# PROVIDED RECORDS
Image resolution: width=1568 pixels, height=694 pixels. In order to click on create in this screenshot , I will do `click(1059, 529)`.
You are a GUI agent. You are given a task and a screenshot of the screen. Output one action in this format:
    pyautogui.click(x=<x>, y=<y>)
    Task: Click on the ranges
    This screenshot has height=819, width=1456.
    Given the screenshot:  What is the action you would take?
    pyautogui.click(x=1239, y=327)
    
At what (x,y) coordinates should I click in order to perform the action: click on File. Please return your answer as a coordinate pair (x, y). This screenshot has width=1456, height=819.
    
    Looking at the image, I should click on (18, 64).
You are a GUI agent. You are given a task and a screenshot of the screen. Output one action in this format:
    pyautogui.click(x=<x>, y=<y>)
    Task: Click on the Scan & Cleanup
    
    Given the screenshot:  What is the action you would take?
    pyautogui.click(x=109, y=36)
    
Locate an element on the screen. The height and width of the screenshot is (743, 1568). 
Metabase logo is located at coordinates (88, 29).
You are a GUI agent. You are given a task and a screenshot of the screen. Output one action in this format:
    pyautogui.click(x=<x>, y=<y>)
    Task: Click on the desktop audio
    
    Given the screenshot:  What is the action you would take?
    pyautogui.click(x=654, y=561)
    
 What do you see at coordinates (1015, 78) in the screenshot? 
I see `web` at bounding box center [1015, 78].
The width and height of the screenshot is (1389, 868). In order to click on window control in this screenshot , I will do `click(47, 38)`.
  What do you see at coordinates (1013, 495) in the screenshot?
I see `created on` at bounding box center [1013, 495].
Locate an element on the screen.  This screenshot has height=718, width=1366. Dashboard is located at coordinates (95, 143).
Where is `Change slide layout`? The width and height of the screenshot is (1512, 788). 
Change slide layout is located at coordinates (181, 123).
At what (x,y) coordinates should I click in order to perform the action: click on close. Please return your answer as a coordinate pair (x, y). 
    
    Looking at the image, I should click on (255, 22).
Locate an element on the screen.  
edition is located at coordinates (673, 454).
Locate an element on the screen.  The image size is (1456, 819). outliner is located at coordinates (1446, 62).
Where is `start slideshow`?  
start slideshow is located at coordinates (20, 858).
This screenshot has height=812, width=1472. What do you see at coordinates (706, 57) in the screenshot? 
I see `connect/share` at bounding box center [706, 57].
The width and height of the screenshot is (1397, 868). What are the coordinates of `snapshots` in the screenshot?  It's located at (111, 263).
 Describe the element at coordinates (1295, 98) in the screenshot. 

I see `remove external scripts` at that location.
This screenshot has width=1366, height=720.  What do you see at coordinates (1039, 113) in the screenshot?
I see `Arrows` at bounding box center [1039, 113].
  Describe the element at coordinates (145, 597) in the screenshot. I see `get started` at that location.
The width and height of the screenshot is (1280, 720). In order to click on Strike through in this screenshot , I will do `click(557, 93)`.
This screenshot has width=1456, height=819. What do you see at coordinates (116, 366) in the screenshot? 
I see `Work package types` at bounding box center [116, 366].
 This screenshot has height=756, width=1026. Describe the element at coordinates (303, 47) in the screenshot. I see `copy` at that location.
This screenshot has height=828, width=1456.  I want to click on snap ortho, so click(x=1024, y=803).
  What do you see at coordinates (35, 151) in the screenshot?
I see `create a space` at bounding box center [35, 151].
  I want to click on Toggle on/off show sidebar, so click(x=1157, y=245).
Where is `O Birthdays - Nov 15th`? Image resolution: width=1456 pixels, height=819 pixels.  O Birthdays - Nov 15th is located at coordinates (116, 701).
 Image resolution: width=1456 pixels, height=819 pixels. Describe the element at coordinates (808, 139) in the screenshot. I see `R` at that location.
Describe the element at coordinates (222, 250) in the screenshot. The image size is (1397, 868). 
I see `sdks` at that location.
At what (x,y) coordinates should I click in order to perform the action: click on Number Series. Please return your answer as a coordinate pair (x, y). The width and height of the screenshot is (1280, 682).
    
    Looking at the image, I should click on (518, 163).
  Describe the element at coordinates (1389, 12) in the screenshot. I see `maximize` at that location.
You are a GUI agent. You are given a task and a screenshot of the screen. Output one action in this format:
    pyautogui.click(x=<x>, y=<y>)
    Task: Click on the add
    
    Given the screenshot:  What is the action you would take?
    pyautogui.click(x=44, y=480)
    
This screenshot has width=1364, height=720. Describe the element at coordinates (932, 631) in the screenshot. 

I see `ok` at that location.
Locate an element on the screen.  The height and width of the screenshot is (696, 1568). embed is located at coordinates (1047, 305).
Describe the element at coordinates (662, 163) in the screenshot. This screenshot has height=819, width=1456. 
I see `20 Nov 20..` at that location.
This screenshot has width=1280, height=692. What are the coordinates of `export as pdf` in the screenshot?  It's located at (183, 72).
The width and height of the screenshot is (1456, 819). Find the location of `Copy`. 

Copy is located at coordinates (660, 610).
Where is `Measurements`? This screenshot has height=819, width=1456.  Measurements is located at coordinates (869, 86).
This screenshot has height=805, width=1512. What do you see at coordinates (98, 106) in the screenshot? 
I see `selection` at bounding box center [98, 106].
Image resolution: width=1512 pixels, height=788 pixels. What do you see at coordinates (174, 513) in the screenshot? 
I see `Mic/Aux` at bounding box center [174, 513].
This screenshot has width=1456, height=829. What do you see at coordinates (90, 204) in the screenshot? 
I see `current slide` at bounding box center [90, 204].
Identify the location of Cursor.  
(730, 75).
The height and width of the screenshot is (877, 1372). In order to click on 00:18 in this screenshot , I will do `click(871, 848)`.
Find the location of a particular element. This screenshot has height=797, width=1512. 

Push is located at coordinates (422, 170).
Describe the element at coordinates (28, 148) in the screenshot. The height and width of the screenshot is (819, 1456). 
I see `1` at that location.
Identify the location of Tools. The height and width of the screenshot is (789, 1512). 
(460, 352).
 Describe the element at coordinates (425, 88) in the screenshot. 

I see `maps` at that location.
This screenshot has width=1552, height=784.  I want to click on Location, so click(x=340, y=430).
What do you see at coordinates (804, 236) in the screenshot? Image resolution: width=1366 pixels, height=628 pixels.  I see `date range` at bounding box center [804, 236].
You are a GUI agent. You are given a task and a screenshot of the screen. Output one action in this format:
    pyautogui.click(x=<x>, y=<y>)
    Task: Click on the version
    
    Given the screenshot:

# EXERCISE TASK
Reproduce all of the items above, putting "desktop assistant" wherever "GUI agent" occurs and leaving every other part as it is.

# ANSWER IN FULL
Image resolution: width=1568 pixels, height=694 pixels. In order to click on create in this screenshot , I will do `click(1059, 529)`.
You are a desktop assistant. You are given a task and a screenshot of the screen. Output one action in this format:
    pyautogui.click(x=<x>, y=<y>)
    Task: Click on the ranges
    This screenshot has height=819, width=1456.
    Given the screenshot:  What is the action you would take?
    pyautogui.click(x=1239, y=327)
    
At what (x,y) coordinates should I click in order to perform the action: click on File. Please return your answer as a coordinate pair (x, y). This screenshot has width=1456, height=819.
    
    Looking at the image, I should click on (18, 64).
You are a desktop assistant. You are given a task and a screenshot of the screen. Output one action in this format:
    pyautogui.click(x=<x>, y=<y>)
    Task: Click on the Scan & Cleanup
    
    Given the screenshot:  What is the action you would take?
    pyautogui.click(x=109, y=36)
    
Locate an element on the screen. The height and width of the screenshot is (743, 1568). 
Metabase logo is located at coordinates (88, 29).
You are a desktop assistant. You are given a task and a screenshot of the screen. Output one action in this format:
    pyautogui.click(x=<x>, y=<y>)
    Task: Click on the desktop audio
    
    Given the screenshot:  What is the action you would take?
    pyautogui.click(x=654, y=561)
    
 What do you see at coordinates (1015, 78) in the screenshot? 
I see `web` at bounding box center [1015, 78].
The width and height of the screenshot is (1389, 868). In order to click on window control in this screenshot , I will do `click(47, 38)`.
  What do you see at coordinates (1013, 495) in the screenshot?
I see `created on` at bounding box center [1013, 495].
Locate an element on the screen.  This screenshot has height=718, width=1366. Dashboard is located at coordinates (95, 143).
Where is `Change slide layout`? The width and height of the screenshot is (1512, 788). 
Change slide layout is located at coordinates (181, 123).
At what (x,y) coordinates should I click in order to perform the action: click on close. Please return your answer as a coordinate pair (x, y). 
    
    Looking at the image, I should click on (255, 22).
Locate an element on the screen.  
edition is located at coordinates (673, 454).
Locate an element on the screen.  The image size is (1456, 819). outliner is located at coordinates (1446, 62).
Where is `start slideshow`?  
start slideshow is located at coordinates (20, 858).
This screenshot has height=812, width=1472. What do you see at coordinates (706, 57) in the screenshot? 
I see `connect/share` at bounding box center [706, 57].
The width and height of the screenshot is (1397, 868). What are the coordinates of `snapshots` in the screenshot?  It's located at (111, 263).
 Describe the element at coordinates (1295, 98) in the screenshot. 

I see `remove external scripts` at that location.
This screenshot has width=1366, height=720.  What do you see at coordinates (1039, 113) in the screenshot?
I see `Arrows` at bounding box center [1039, 113].
  Describe the element at coordinates (145, 597) in the screenshot. I see `get started` at that location.
The width and height of the screenshot is (1280, 720). In order to click on Strike through in this screenshot , I will do `click(557, 93)`.
This screenshot has width=1456, height=819. What do you see at coordinates (116, 366) in the screenshot? 
I see `Work package types` at bounding box center [116, 366].
 This screenshot has height=756, width=1026. Describe the element at coordinates (303, 47) in the screenshot. I see `copy` at that location.
This screenshot has height=828, width=1456.  I want to click on snap ortho, so click(x=1024, y=803).
  What do you see at coordinates (35, 151) in the screenshot?
I see `create a space` at bounding box center [35, 151].
  I want to click on Toggle on/off show sidebar, so click(x=1157, y=245).
Where is `O Birthdays - Nov 15th`? Image resolution: width=1456 pixels, height=819 pixels.  O Birthdays - Nov 15th is located at coordinates (116, 701).
 Image resolution: width=1456 pixels, height=819 pixels. Describe the element at coordinates (808, 139) in the screenshot. I see `R` at that location.
Describe the element at coordinates (222, 250) in the screenshot. The image size is (1397, 868). 
I see `sdks` at that location.
At what (x,y) coordinates should I click in order to perform the action: click on Number Series. Please return your answer as a coordinate pair (x, y). The width and height of the screenshot is (1280, 682).
    
    Looking at the image, I should click on (518, 163).
  Describe the element at coordinates (1389, 12) in the screenshot. I see `maximize` at that location.
You are a desktop assistant. You are given a task and a screenshot of the screen. Output one action in this format:
    pyautogui.click(x=<x>, y=<y>)
    Task: Click on the add
    
    Given the screenshot:  What is the action you would take?
    pyautogui.click(x=44, y=480)
    
This screenshot has width=1364, height=720. Describe the element at coordinates (932, 631) in the screenshot. 

I see `ok` at that location.
Locate an element on the screen.  The height and width of the screenshot is (696, 1568). embed is located at coordinates (1047, 305).
Describe the element at coordinates (662, 163) in the screenshot. This screenshot has height=819, width=1456. 
I see `20 Nov 20..` at that location.
This screenshot has width=1280, height=692. What are the coordinates of `export as pdf` in the screenshot?  It's located at (183, 72).
The width and height of the screenshot is (1456, 819). Find the location of `Copy`. 

Copy is located at coordinates (660, 610).
Where is `Measurements`? This screenshot has height=819, width=1456.  Measurements is located at coordinates (869, 86).
This screenshot has height=805, width=1512. What do you see at coordinates (98, 106) in the screenshot? 
I see `selection` at bounding box center [98, 106].
Image resolution: width=1512 pixels, height=788 pixels. What do you see at coordinates (174, 513) in the screenshot? 
I see `Mic/Aux` at bounding box center [174, 513].
This screenshot has width=1456, height=829. What do you see at coordinates (90, 204) in the screenshot? 
I see `current slide` at bounding box center [90, 204].
Identify the location of Cursor.  
(730, 75).
The height and width of the screenshot is (877, 1372). In order to click on 00:18 in this screenshot , I will do `click(871, 848)`.
Find the location of a particular element. This screenshot has height=797, width=1512. 

Push is located at coordinates (422, 170).
Describe the element at coordinates (28, 148) in the screenshot. The height and width of the screenshot is (819, 1456). 
I see `1` at that location.
Identify the location of Tools. The height and width of the screenshot is (789, 1512). 
(460, 352).
 Describe the element at coordinates (425, 88) in the screenshot. 

I see `maps` at that location.
This screenshot has width=1552, height=784.  I want to click on Location, so click(x=340, y=430).
What do you see at coordinates (804, 236) in the screenshot? Image resolution: width=1366 pixels, height=628 pixels.  I see `date range` at bounding box center [804, 236].
You are a desktop assistant. You are given a task and a screenshot of the screen. Output one action in this format:
    pyautogui.click(x=<x>, y=<y>)
    Task: Click on the version
    
    Given the screenshot:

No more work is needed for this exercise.